[Stored records]
-- Opening Marker --

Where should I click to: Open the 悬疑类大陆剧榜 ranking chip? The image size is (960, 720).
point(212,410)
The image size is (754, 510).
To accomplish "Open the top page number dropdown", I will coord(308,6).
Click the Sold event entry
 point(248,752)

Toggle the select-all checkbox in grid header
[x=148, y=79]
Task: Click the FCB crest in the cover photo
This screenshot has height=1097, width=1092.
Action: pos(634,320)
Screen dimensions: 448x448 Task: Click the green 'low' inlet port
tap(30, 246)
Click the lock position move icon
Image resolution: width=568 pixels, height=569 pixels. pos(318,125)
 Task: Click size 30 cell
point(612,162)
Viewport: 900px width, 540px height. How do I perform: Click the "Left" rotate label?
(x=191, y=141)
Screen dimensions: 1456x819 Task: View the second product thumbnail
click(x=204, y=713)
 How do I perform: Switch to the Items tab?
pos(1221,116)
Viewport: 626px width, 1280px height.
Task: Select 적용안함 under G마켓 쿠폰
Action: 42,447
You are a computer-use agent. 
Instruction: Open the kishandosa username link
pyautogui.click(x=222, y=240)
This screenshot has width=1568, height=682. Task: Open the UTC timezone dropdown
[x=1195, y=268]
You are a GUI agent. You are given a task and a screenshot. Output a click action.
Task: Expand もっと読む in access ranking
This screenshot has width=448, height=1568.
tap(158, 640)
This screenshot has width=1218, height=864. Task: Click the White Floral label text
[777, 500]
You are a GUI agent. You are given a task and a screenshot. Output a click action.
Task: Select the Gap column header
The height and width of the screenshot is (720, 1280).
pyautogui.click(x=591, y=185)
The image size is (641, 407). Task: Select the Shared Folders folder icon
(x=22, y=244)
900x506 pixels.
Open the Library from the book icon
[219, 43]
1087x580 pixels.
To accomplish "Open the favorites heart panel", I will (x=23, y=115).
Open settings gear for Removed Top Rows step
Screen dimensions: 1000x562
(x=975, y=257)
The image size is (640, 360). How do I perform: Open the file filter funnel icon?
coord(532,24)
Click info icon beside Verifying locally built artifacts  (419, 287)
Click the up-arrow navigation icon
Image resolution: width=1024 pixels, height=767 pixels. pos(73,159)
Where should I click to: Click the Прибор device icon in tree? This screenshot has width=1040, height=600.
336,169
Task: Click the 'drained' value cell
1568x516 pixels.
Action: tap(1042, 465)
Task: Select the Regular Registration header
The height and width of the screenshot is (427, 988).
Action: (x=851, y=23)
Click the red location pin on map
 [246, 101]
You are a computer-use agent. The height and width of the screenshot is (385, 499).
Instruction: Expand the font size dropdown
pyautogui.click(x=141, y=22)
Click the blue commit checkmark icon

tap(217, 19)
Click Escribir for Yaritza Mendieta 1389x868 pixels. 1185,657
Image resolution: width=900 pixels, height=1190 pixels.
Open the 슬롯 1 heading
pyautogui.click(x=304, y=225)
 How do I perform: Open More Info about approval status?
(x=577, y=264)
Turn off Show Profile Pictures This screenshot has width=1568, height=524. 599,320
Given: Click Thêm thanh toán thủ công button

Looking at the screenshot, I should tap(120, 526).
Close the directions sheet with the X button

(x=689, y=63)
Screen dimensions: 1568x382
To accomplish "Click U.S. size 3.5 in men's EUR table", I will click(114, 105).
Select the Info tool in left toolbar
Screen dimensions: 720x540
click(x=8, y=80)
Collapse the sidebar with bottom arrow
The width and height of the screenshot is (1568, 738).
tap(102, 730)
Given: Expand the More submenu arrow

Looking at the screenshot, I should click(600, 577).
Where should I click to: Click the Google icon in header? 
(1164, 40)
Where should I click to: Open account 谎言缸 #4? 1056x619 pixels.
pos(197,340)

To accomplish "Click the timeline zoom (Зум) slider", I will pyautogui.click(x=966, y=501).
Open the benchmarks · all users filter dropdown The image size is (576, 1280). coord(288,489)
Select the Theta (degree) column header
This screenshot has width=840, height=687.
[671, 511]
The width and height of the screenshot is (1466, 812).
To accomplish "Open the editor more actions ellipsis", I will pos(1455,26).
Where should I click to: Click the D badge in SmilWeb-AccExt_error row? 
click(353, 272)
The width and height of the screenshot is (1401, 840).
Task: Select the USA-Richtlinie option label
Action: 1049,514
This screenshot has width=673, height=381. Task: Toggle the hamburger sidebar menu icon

-- Closing Marker --

§ **Assignment**
Copy the entries word for word.

§ **Your response**
Where should I click to: Open the 悬疑类大陆剧榜 ranking chip? The image size is (960, 720).
point(212,410)
The image size is (754, 510).
To accomplish "Open the top page number dropdown", I will coord(308,6).
Click the Sold event entry
 point(248,752)

Toggle the select-all checkbox in grid header
[x=148, y=79]
Task: Click the FCB crest in the cover photo
This screenshot has height=1097, width=1092.
Action: pos(634,320)
Screen dimensions: 448x448 Task: Click the green 'low' inlet port
tap(30, 246)
Click the lock position move icon
Image resolution: width=568 pixels, height=569 pixels. pos(318,125)
 Task: Click size 30 cell
point(612,162)
Viewport: 900px width, 540px height. How do I perform: Click the "Left" rotate label?
(x=191, y=141)
Screen dimensions: 1456x819 Task: View the second product thumbnail
click(x=204, y=713)
 How do I perform: Switch to the Items tab?
pos(1221,116)
Viewport: 626px width, 1280px height.
Task: Select 적용안함 under G마켓 쿠폰
Action: 42,447
You are a computer-use agent. 
Instruction: Open the kishandosa username link
pyautogui.click(x=222, y=240)
This screenshot has width=1568, height=682. Task: Open the UTC timezone dropdown
[x=1195, y=268]
You are a GUI agent. You are given a task and a screenshot. Output a click action.
Task: Expand もっと読む in access ranking
This screenshot has width=448, height=1568.
tap(158, 640)
This screenshot has width=1218, height=864. Task: Click the White Floral label text
[777, 500]
You are a GUI agent. You are given a task and a screenshot. Output a click action.
Task: Select the Gap column header
The height and width of the screenshot is (720, 1280).
pyautogui.click(x=591, y=185)
The image size is (641, 407). Task: Select the Shared Folders folder icon
(x=22, y=244)
900x506 pixels.
Open the Library from the book icon
[219, 43]
1087x580 pixels.
To accomplish "Open the favorites heart panel", I will (x=23, y=115).
Open settings gear for Removed Top Rows step
Screen dimensions: 1000x562
(x=975, y=257)
The image size is (640, 360). How do I perform: Open the file filter funnel icon?
coord(532,24)
Click info icon beside Verifying locally built artifacts  (419, 287)
Click the up-arrow navigation icon
Image resolution: width=1024 pixels, height=767 pixels. pos(73,159)
Where should I click to: Click the Прибор device icon in tree? This screenshot has width=1040, height=600.
336,169
Task: Click the 'drained' value cell
1568x516 pixels.
Action: tap(1042, 465)
Task: Select the Regular Registration header
The height and width of the screenshot is (427, 988).
Action: (x=851, y=23)
Click the red location pin on map
 [246, 101]
You are a computer-use agent. The height and width of the screenshot is (385, 499).
Instruction: Expand the font size dropdown
pyautogui.click(x=141, y=22)
Click the blue commit checkmark icon

tap(217, 19)
Click Escribir for Yaritza Mendieta 1389x868 pixels. 1185,657
Image resolution: width=900 pixels, height=1190 pixels.
Open the 슬롯 1 heading
pyautogui.click(x=304, y=225)
 How do I perform: Open More Info about approval status?
(x=577, y=264)
Turn off Show Profile Pictures This screenshot has width=1568, height=524. 599,320
Given: Click Thêm thanh toán thủ công button

Looking at the screenshot, I should tap(120, 526).
Close the directions sheet with the X button

(x=689, y=63)
Screen dimensions: 1568x382
To accomplish "Click U.S. size 3.5 in men's EUR table", I will click(114, 105).
Select the Info tool in left toolbar
Screen dimensions: 720x540
click(x=8, y=80)
Collapse the sidebar with bottom arrow
The width and height of the screenshot is (1568, 738).
tap(102, 730)
Given: Expand the More submenu arrow

Looking at the screenshot, I should click(600, 577).
Where should I click to: Click the Google icon in header? 
(1164, 40)
Where should I click to: Open account 谎言缸 #4? 1056x619 pixels.
pos(197,340)

To accomplish "Click the timeline zoom (Зум) slider", I will pyautogui.click(x=966, y=501).
Open the benchmarks · all users filter dropdown The image size is (576, 1280). coord(288,489)
Select the Theta (degree) column header
This screenshot has width=840, height=687.
[671, 511]
The width and height of the screenshot is (1466, 812).
To accomplish "Open the editor more actions ellipsis", I will pos(1455,26).
Where should I click to: Click the D badge in SmilWeb-AccExt_error row? 
click(353, 272)
The width and height of the screenshot is (1401, 840).
Task: Select the USA-Richtlinie option label
Action: 1049,514
This screenshot has width=673, height=381. Task: Toggle the hamburger sidebar menu icon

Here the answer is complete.